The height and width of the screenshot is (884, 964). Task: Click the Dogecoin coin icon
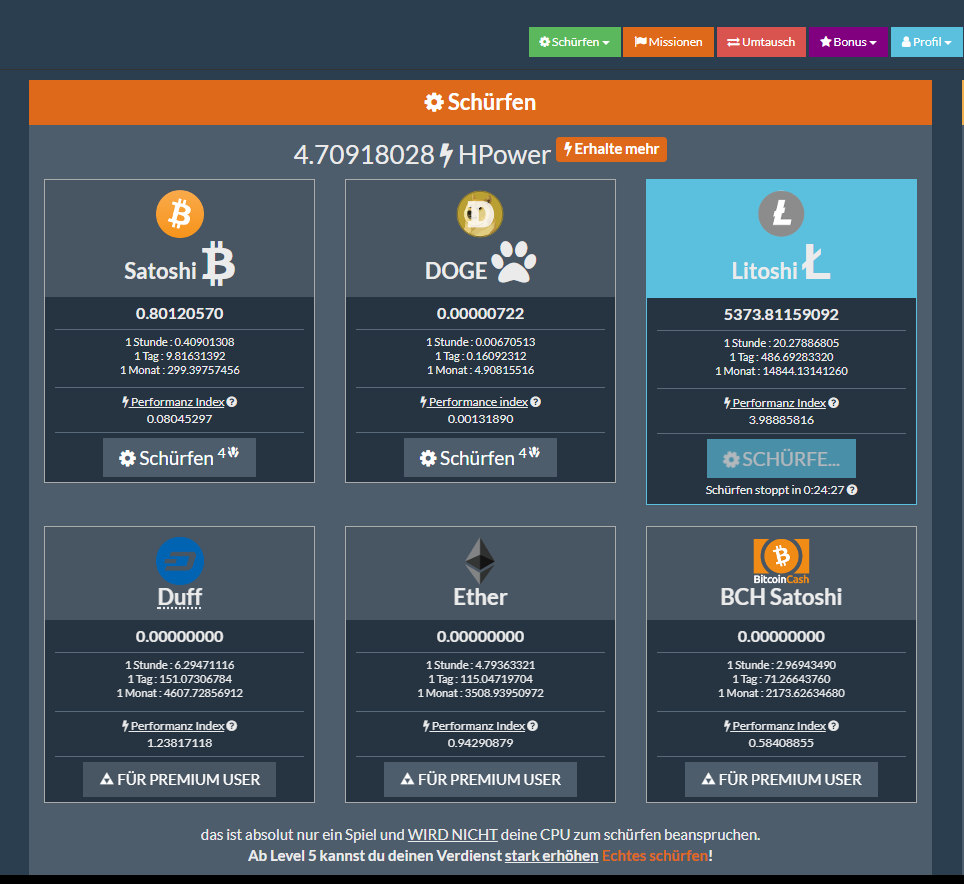[x=480, y=214]
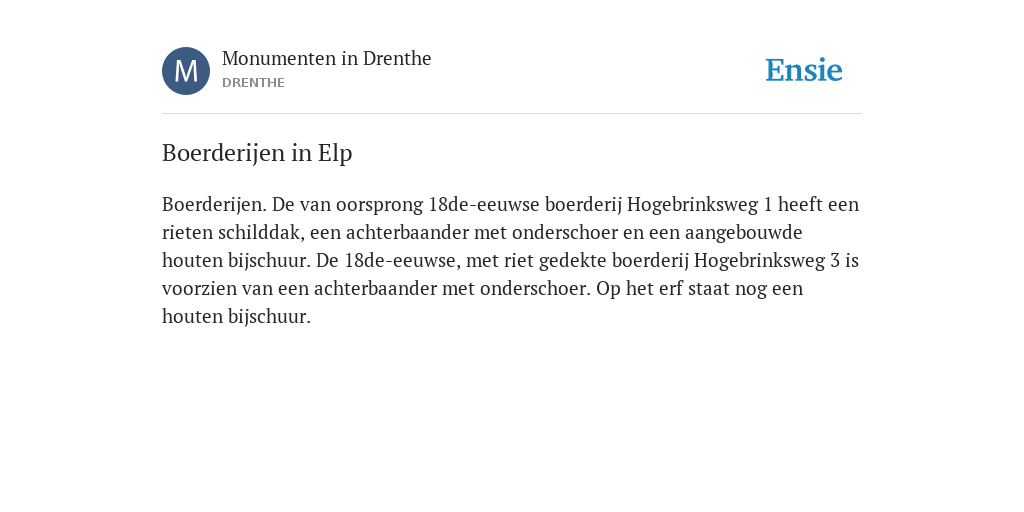Click the letter M inside the avatar

(x=186, y=71)
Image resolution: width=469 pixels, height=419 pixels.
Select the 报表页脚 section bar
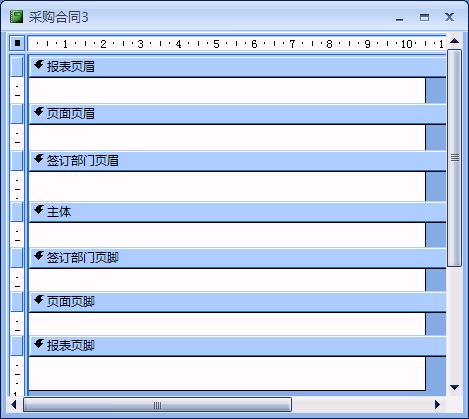coord(237,346)
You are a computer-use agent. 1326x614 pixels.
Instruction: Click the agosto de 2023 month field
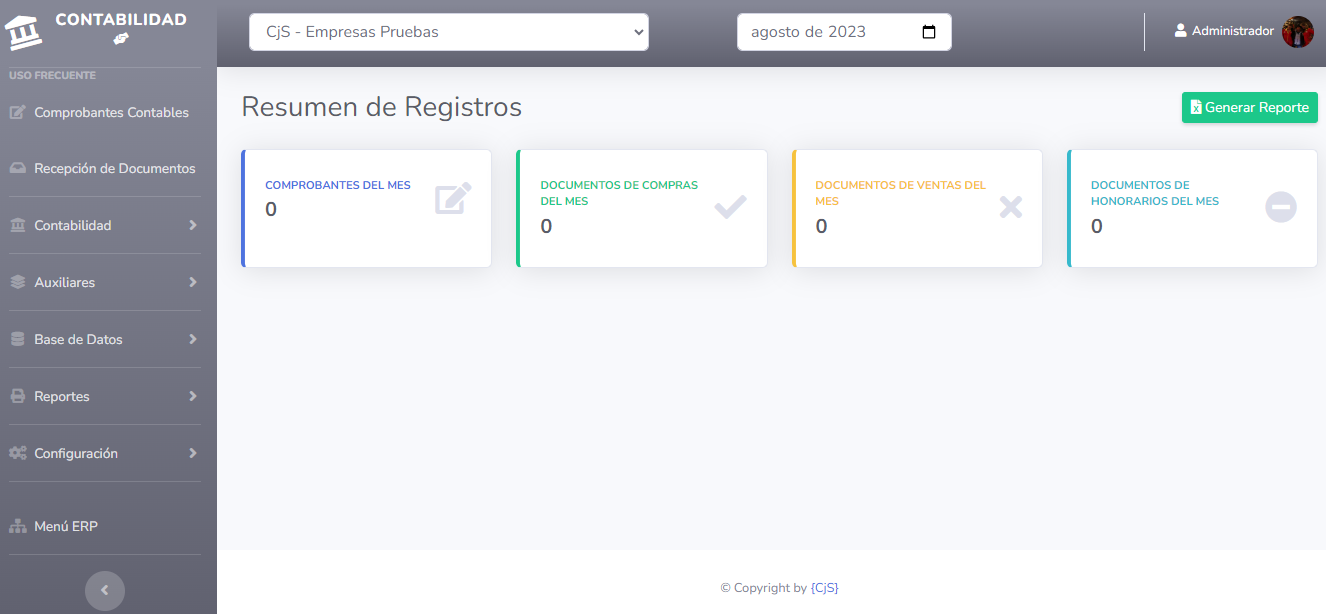(820, 32)
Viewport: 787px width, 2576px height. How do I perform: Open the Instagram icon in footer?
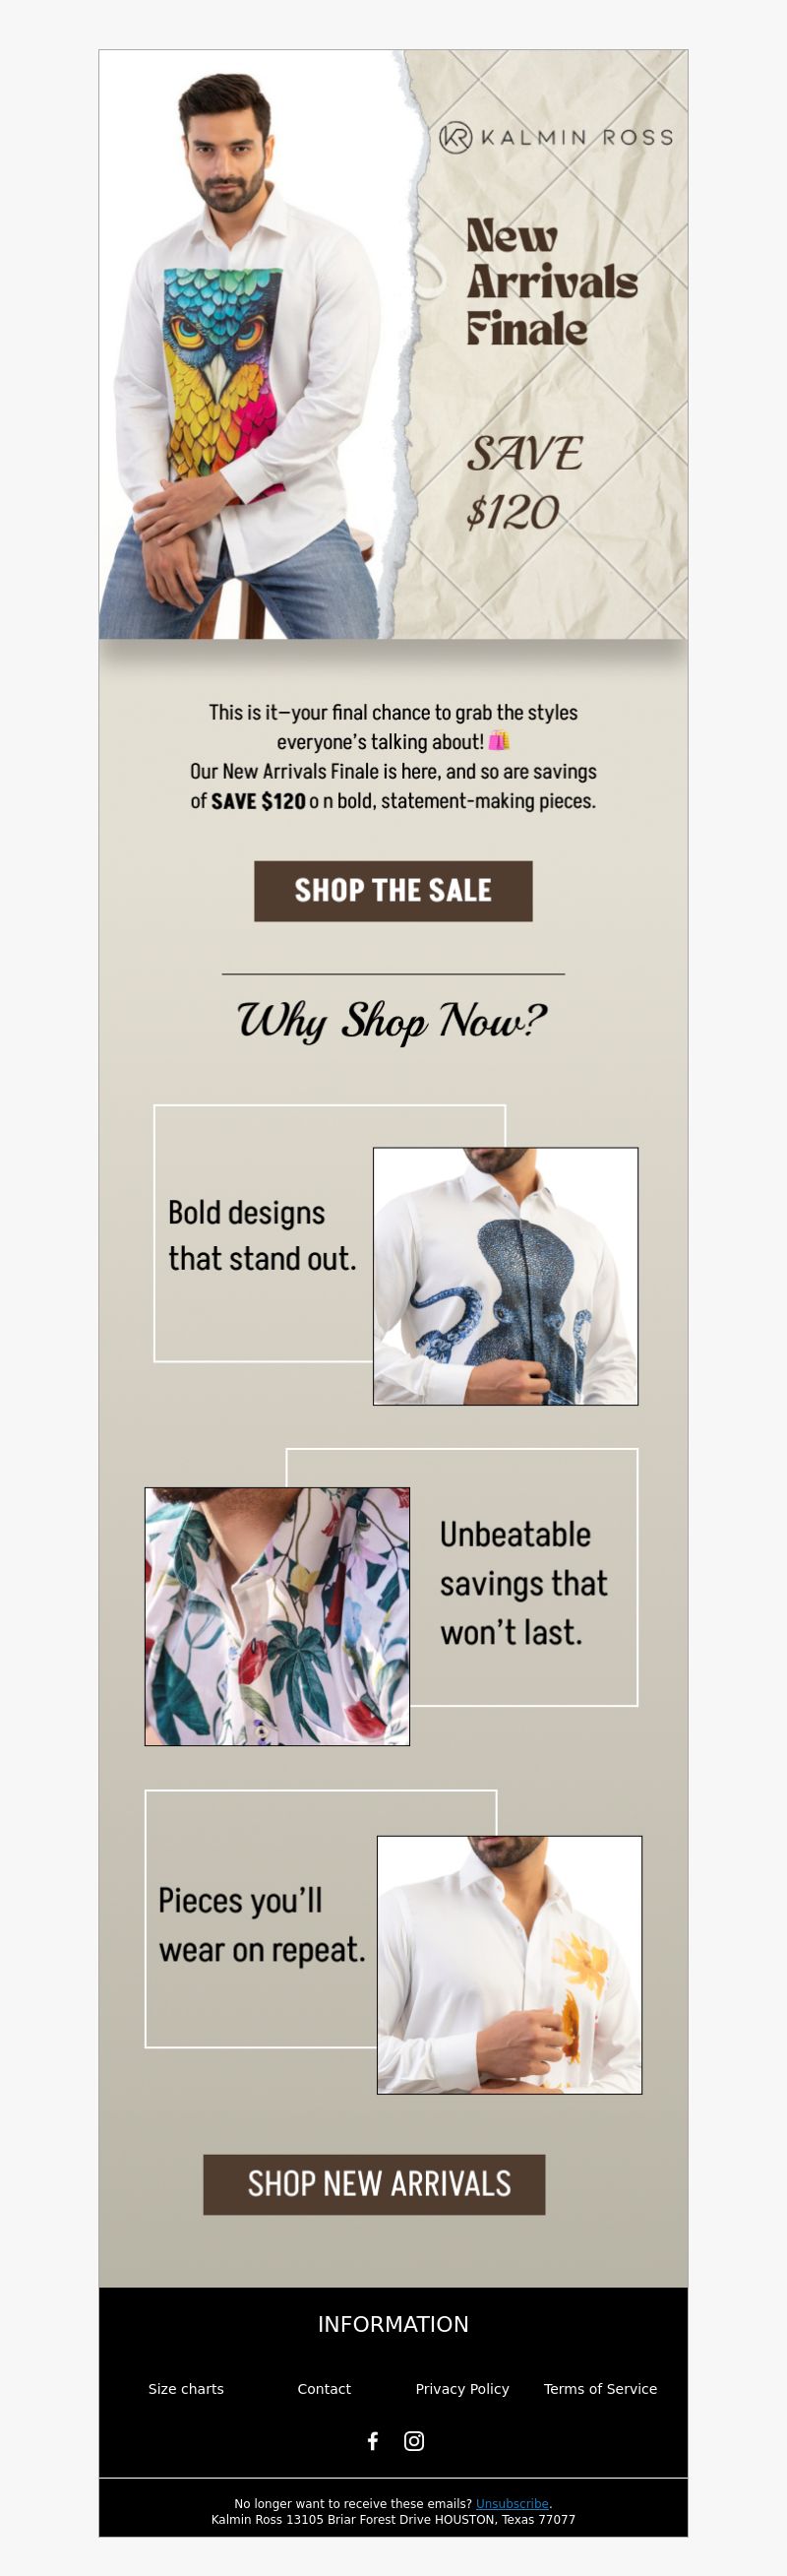414,2441
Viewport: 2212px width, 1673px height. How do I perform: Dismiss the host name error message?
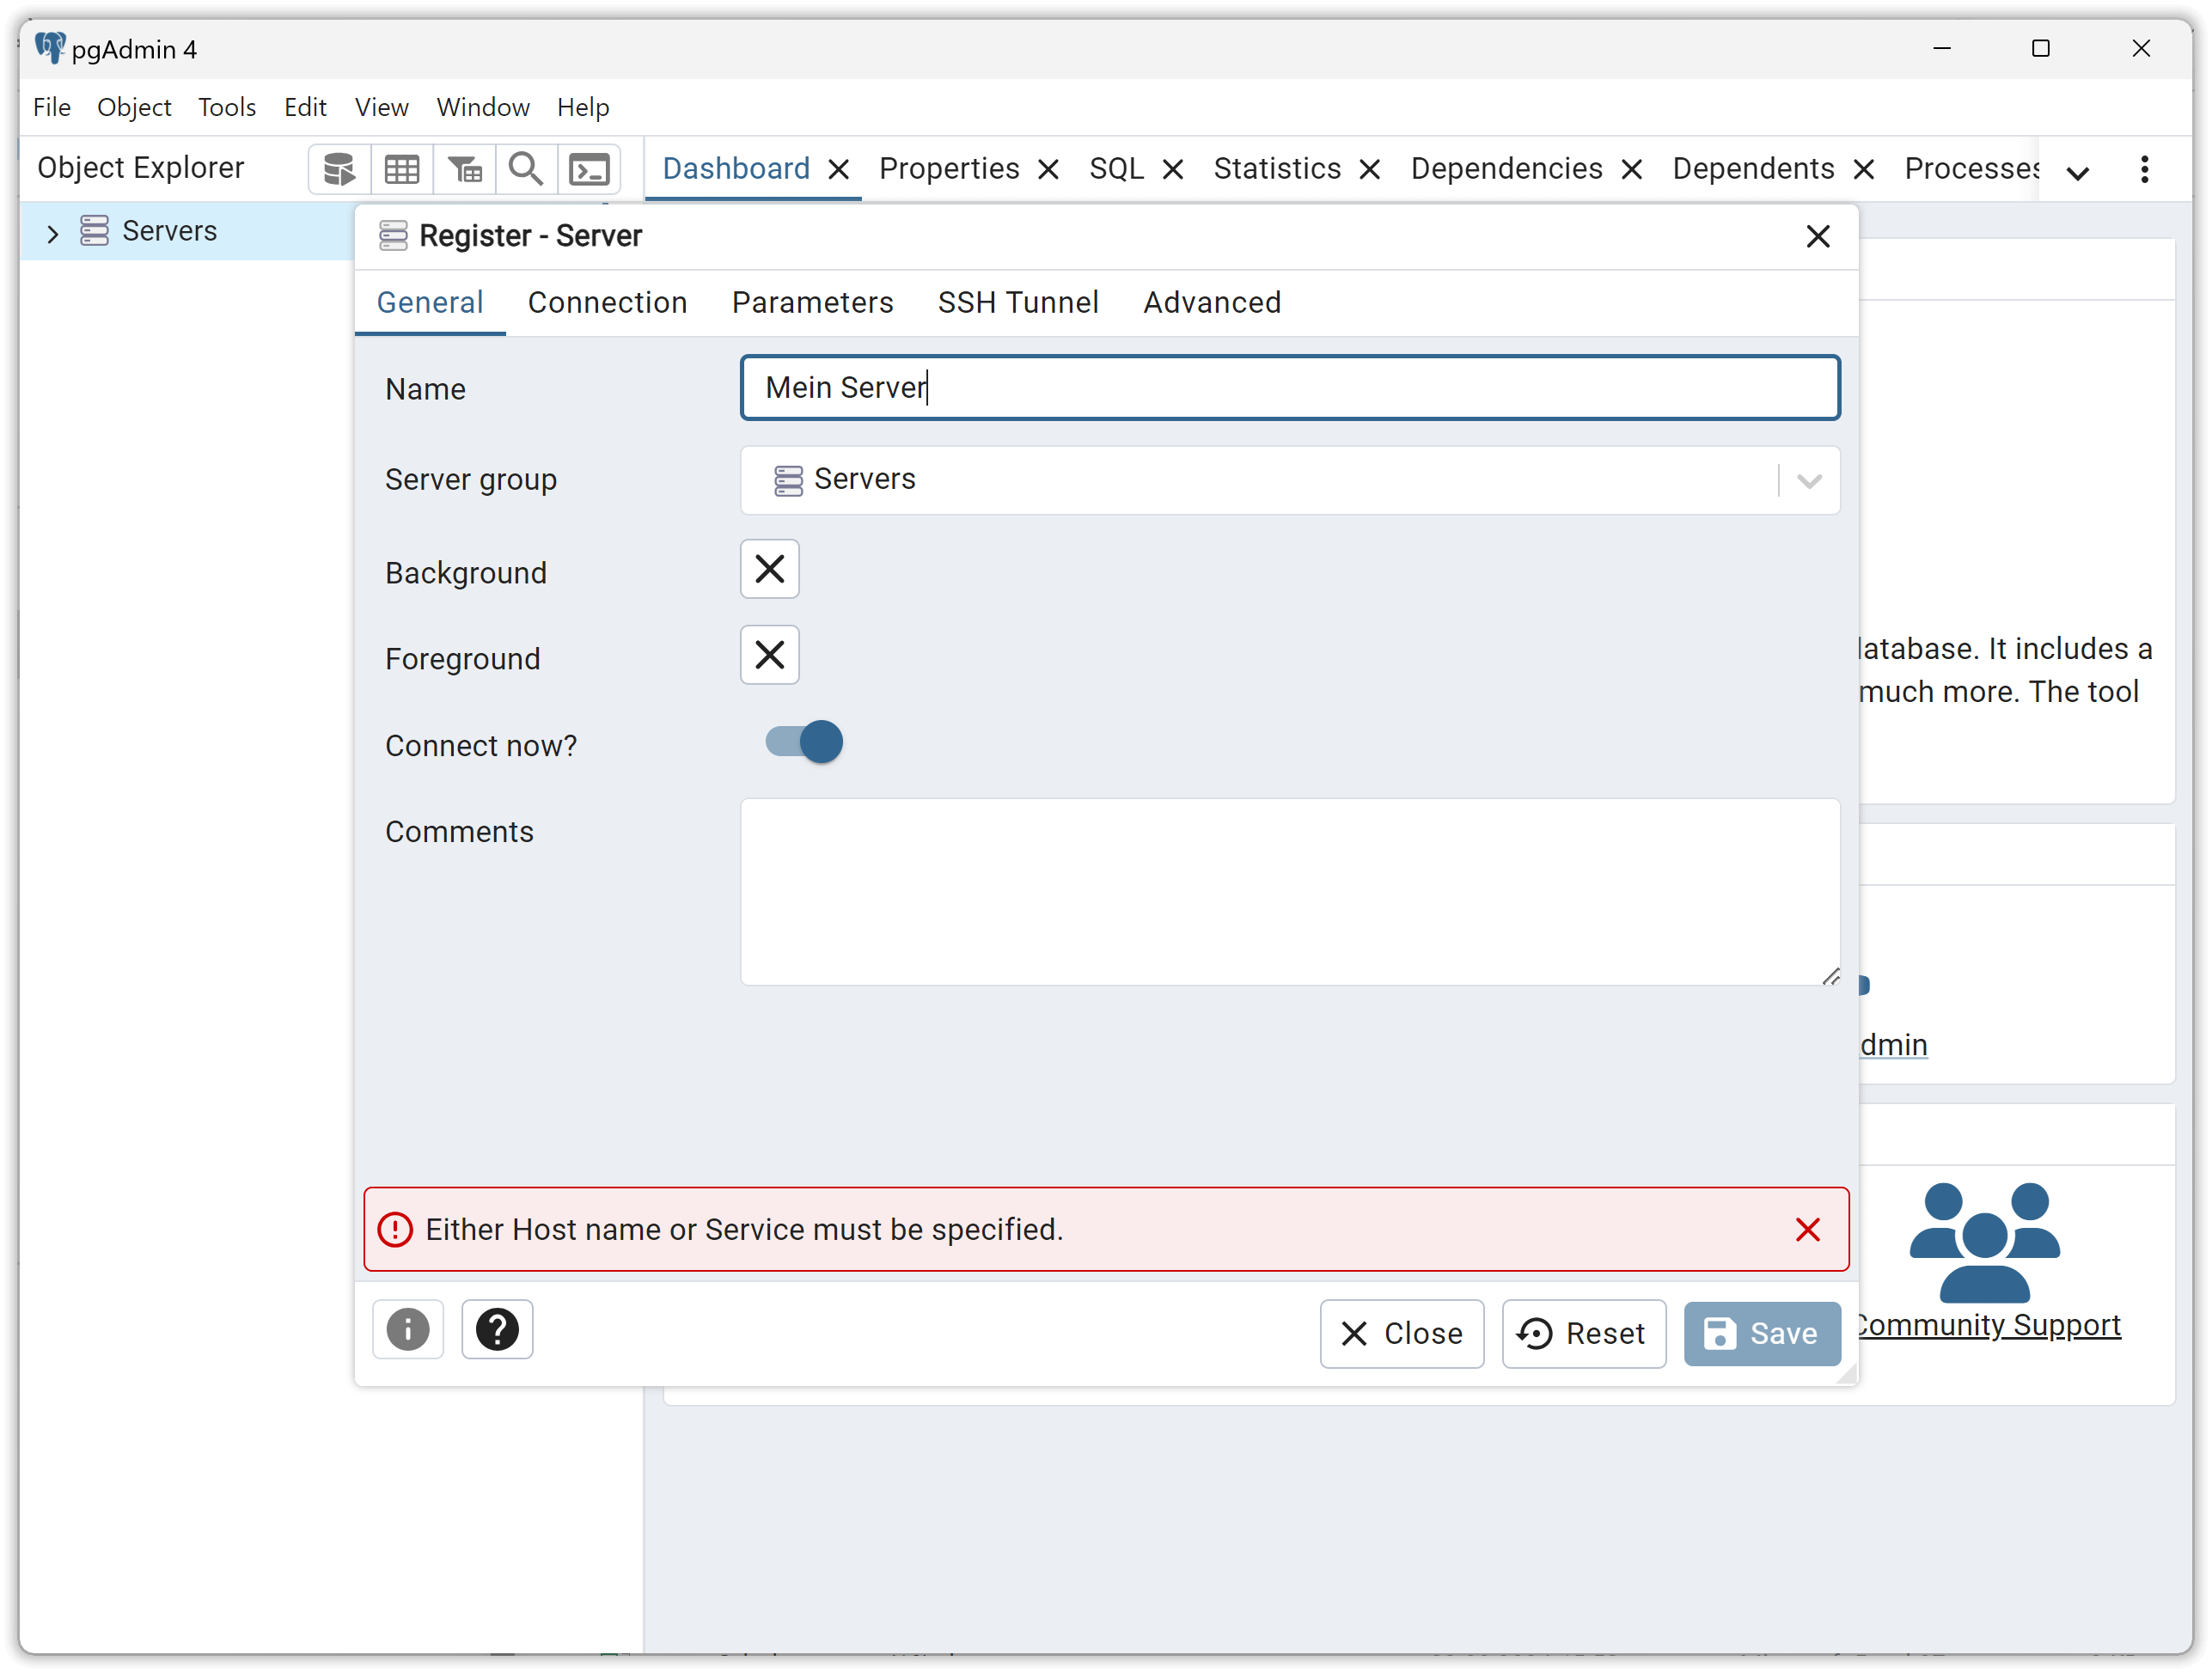click(x=1807, y=1230)
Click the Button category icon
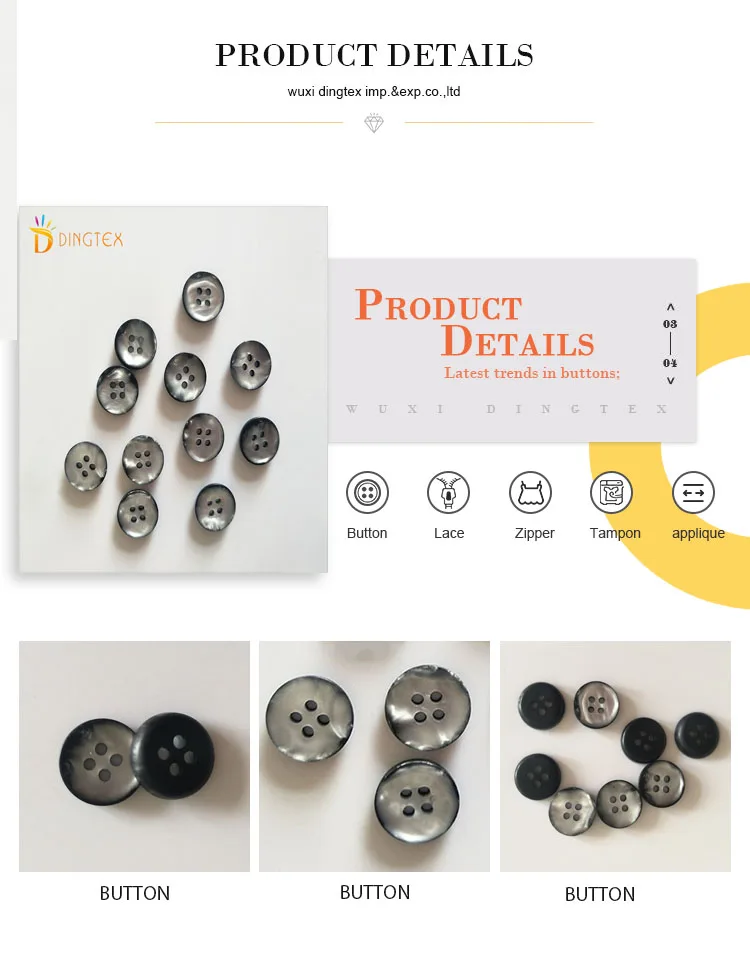The width and height of the screenshot is (750, 963). click(x=367, y=493)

Task requirements →
Give back all the data exactly, minus pictures.

Worked solution →
The height and width of the screenshot is (884, 964). Task: Click the Dogecoin coin icon
[x=480, y=214]
Click the letter M inside the avatar

(x=186, y=71)
Image resolution: width=469 pixels, height=419 pixels.
Select the 报表页脚 section bar
coord(237,346)
You are a computer-use agent. 1326x614 pixels.
Instruction: Click the agosto de 2023 month field
(820, 32)
Viewport: 787px width, 2576px height. How do I perform: Open the Instagram icon in footer?
414,2441
Viewport: 2212px width, 1673px height. How do I perform: Dismiss the host name error message?
click(x=1807, y=1230)
Click the Button category icon
The width and height of the screenshot is (750, 963). click(x=367, y=493)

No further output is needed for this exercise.